So, with this, I hand it over to the moderator for taking us through the question-answer session of the investor community.

Moderator: Thank you very much. We will now begin the question-and-answer session. Our first question is from the line of Naman from Chandak Investments. Please go ahead.

Naman: So, I just wanted to know that the PEB order which we have, 800 crores plus in India, in how many months we can execute that?
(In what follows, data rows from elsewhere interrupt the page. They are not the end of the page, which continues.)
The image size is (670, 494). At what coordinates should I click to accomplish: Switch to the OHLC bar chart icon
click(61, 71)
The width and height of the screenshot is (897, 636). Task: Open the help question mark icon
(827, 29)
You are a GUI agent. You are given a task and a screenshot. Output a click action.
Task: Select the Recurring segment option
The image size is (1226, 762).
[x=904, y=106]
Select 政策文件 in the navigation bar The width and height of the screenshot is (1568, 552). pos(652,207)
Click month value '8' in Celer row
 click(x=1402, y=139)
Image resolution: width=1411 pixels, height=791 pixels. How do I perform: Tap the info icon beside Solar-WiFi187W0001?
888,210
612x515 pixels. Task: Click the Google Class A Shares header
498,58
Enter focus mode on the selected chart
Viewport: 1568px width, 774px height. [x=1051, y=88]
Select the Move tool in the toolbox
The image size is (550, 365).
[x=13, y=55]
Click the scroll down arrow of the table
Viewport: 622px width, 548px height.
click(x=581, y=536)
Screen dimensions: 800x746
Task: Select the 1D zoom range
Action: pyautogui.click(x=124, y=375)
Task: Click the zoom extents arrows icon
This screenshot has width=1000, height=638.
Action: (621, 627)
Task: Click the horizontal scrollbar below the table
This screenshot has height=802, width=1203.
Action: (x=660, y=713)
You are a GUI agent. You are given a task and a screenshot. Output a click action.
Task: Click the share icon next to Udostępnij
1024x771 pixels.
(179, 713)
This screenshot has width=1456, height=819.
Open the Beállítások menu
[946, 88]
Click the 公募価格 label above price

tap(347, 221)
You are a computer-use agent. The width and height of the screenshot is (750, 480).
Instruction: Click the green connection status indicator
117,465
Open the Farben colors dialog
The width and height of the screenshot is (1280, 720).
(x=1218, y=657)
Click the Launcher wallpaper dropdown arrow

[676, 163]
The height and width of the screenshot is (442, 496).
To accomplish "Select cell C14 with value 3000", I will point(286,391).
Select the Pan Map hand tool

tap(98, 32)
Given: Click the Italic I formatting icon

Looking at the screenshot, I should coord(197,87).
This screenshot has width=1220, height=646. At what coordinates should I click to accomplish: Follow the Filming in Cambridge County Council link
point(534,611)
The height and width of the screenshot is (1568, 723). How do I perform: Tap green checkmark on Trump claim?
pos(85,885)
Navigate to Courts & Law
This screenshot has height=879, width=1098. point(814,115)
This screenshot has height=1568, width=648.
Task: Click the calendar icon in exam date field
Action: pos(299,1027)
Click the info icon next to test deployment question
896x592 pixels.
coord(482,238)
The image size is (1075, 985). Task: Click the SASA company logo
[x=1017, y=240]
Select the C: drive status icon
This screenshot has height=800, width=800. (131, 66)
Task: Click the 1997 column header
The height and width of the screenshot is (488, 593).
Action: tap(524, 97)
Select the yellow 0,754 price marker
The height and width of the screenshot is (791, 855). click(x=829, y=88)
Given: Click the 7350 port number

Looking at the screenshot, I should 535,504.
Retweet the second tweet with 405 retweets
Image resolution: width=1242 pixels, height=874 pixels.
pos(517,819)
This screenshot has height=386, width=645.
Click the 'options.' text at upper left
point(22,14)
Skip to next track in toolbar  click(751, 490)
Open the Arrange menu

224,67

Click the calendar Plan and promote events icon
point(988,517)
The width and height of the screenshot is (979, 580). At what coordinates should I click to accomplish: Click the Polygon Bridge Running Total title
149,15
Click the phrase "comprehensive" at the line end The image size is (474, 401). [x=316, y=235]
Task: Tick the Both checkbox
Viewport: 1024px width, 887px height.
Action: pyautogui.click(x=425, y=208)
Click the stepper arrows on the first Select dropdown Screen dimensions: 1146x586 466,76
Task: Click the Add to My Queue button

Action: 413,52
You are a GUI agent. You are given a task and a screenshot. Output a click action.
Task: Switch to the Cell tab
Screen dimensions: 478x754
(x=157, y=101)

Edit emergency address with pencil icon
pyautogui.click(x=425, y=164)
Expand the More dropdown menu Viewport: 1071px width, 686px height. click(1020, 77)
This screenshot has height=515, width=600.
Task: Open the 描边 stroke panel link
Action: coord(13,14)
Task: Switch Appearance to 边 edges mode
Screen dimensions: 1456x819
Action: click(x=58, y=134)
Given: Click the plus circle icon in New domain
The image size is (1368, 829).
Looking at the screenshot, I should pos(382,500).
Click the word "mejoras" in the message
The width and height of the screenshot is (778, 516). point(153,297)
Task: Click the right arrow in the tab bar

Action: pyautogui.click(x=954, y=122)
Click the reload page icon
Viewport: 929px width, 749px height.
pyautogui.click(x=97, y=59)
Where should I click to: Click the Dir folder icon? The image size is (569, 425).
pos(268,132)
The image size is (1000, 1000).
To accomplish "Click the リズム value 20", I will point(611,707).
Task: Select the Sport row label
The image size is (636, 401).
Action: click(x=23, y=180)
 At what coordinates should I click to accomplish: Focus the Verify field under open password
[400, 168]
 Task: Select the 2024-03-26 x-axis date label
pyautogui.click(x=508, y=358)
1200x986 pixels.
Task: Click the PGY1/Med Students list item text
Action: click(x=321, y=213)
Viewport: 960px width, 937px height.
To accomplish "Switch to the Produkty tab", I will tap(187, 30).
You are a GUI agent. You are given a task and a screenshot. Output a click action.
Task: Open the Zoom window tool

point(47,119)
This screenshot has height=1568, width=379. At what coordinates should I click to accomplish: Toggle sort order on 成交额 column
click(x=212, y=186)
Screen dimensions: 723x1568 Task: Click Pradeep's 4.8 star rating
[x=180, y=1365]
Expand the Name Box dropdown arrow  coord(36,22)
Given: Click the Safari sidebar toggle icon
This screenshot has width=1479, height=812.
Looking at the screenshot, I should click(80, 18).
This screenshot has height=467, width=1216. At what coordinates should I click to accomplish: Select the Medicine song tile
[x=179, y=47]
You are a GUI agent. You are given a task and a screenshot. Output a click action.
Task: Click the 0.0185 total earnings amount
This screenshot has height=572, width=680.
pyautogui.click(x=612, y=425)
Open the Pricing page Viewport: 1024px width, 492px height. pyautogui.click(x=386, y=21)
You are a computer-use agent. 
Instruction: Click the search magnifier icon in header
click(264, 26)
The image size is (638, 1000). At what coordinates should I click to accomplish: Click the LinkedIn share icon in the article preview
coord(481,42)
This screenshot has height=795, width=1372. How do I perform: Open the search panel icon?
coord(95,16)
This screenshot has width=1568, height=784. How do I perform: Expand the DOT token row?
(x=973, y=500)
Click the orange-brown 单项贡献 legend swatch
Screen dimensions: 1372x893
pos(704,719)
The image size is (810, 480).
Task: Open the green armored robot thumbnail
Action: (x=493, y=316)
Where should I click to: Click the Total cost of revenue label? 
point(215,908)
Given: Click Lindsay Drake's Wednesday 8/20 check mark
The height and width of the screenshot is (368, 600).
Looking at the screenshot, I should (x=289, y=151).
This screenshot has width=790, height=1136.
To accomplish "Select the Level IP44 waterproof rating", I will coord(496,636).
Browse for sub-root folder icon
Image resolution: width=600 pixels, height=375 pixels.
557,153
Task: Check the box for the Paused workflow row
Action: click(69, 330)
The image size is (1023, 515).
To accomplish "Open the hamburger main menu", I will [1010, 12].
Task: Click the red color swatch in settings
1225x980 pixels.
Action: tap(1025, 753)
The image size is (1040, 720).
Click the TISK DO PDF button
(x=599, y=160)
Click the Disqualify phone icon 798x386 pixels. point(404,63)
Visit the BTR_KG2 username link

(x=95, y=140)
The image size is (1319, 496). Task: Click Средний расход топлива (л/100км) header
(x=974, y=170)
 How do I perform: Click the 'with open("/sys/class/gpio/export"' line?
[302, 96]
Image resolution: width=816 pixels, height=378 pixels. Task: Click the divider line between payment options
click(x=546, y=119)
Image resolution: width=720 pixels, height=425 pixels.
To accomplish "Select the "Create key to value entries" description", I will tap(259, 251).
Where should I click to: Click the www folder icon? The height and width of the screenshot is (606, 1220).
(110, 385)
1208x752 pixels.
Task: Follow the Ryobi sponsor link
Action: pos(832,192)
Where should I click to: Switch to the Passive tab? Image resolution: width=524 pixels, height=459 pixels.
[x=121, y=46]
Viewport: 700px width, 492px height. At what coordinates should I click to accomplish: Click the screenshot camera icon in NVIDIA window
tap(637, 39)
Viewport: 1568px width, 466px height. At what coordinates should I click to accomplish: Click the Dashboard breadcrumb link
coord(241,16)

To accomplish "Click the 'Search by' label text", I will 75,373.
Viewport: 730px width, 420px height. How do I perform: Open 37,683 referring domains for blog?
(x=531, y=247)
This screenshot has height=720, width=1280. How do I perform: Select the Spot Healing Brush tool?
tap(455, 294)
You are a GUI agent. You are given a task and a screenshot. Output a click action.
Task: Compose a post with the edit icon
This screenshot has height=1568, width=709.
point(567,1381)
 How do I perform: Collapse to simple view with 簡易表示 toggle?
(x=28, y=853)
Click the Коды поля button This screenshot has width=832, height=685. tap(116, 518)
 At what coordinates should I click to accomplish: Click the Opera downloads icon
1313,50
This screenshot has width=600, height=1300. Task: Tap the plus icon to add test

Aditya Rao: Typically, our order books go out for about 6 months because right now the challenge is not our order backlog. It's capacity coming online. I think this probably is closer to about 8 months. Naman: And what are the blended margins for the PEB division? Aditya Rao: Could you repeat that? What margins? Sorry. Naman: For PEB division, the margins. Aditya Rao: What margins? Net margin, is that what you are saying? Naman: Yes, net margins for PEB division. Aditya Rao: I am not sure we give BU-wise breakup of margins. So, we will be unable to provide, but it is higher than the average margin for the company, I can guide you to that. Moderator: Thank you. Our next question is from the line of Ashish Soni from Family Office. Please go ahead. Ashish Soni: Sir, this lower margin business, when do we think we can completely exit that? Aditya Rao: So, currently about 35% of the company is still in the lower margin businesses. So, we are being methodical about slowly exiting those businesses while our revenue keeps up. And what we would like to see ideally is sustained revenue growth overall and a sustained exit from these businesses. So, over the next few quarters, two years, you would see a complete exit, but for the near term, there will be a blend of new versus old.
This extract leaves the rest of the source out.